▶ **RECORDS TO PROCESS**
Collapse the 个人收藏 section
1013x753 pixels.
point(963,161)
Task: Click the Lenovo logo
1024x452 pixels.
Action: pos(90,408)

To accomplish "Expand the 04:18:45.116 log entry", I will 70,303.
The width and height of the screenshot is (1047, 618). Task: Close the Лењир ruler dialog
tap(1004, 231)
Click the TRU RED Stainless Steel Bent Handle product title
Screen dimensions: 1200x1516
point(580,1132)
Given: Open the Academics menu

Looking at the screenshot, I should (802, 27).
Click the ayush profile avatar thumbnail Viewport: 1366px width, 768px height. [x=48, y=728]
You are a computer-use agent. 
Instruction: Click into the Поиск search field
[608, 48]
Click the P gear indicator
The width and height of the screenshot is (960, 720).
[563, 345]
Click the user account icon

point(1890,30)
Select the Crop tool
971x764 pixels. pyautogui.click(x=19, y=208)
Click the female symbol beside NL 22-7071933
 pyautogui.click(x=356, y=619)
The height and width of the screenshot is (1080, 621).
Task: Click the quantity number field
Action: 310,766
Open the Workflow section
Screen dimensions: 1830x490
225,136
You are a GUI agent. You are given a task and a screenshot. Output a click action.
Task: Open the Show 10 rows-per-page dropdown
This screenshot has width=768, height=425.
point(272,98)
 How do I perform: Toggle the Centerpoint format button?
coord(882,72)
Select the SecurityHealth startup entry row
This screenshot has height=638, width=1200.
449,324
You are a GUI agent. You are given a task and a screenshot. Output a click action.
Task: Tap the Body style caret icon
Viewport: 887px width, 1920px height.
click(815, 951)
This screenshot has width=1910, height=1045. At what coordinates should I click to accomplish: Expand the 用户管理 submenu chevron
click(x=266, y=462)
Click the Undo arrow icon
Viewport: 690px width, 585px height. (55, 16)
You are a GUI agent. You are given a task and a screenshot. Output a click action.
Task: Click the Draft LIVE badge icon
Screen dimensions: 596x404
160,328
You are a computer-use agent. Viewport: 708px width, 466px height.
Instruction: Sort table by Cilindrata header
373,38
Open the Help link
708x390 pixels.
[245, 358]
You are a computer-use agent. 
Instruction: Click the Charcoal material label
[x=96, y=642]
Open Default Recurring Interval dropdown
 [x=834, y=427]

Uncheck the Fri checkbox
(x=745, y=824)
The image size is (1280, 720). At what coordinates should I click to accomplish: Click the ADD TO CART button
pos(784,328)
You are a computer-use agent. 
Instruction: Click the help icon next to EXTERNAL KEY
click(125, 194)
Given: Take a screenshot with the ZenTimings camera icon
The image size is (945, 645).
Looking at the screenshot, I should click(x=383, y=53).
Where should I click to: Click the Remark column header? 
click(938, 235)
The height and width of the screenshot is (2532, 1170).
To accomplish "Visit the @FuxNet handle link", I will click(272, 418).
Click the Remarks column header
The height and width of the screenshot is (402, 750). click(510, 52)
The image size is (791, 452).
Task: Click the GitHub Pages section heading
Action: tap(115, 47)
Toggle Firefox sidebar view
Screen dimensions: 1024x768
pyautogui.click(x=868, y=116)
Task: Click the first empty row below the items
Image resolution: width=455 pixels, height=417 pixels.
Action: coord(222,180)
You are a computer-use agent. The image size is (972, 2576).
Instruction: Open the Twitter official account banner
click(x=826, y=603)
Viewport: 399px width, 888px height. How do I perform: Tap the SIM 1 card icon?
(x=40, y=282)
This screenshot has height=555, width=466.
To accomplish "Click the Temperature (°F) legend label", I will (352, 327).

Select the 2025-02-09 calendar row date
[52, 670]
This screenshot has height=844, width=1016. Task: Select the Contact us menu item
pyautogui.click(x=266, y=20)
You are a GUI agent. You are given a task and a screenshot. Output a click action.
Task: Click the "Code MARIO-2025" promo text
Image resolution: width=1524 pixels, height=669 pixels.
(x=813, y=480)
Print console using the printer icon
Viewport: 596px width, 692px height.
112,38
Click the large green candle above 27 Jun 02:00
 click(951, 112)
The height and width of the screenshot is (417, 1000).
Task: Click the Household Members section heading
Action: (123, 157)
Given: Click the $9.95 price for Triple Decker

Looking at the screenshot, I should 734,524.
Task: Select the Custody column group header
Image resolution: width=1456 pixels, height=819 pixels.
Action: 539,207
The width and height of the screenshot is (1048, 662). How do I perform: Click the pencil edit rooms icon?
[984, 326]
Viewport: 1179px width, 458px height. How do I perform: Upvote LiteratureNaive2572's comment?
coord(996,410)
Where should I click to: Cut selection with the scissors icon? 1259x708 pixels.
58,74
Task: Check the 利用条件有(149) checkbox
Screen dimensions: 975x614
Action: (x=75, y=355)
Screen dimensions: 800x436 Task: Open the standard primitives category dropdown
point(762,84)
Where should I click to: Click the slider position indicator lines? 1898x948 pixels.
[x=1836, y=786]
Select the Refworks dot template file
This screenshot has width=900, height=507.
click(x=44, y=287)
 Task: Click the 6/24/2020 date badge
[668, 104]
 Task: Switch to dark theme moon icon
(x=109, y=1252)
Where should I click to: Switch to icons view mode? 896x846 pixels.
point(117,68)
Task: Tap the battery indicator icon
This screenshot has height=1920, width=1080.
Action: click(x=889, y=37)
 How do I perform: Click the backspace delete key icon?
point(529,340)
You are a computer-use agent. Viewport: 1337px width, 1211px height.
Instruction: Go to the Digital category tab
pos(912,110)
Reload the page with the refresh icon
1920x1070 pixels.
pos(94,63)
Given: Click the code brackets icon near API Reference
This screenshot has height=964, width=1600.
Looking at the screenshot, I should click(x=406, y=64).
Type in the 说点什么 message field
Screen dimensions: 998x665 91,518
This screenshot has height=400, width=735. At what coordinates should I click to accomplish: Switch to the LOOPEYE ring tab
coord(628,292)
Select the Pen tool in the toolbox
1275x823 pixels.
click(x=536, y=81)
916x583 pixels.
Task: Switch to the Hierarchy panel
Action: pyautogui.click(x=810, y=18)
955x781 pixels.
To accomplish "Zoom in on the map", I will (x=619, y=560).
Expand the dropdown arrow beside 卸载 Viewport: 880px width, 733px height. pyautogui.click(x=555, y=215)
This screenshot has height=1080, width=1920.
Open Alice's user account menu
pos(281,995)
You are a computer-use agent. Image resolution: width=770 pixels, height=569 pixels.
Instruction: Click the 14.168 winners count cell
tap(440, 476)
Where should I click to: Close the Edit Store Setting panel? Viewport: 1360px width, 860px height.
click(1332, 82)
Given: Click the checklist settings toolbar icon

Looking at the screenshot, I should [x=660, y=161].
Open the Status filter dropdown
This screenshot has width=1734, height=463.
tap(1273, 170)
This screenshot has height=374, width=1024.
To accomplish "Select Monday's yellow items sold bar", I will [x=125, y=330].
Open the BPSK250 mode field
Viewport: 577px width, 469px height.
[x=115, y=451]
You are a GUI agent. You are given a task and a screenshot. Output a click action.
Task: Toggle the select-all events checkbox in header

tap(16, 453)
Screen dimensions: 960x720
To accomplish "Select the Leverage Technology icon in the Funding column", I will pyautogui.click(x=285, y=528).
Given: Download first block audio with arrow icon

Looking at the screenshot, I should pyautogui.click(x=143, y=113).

▶ **TASK GOAL**
All lines in the records with the string "computer" should be copied out.

▶ **SOLUTION**
You are a computer-use agent. 
You are a computer-use agent. Viewport: 708px width, 466px height.
You are a computer-use agent. 
You are a computer-use agent. 
You are a computer-use agent. The image size is (972, 2576).
You are a computer-use agent. Viewport: 1337px width, 1211px height.
You are a computer-use agent. Image resolution: width=770 pixels, height=569 pixels.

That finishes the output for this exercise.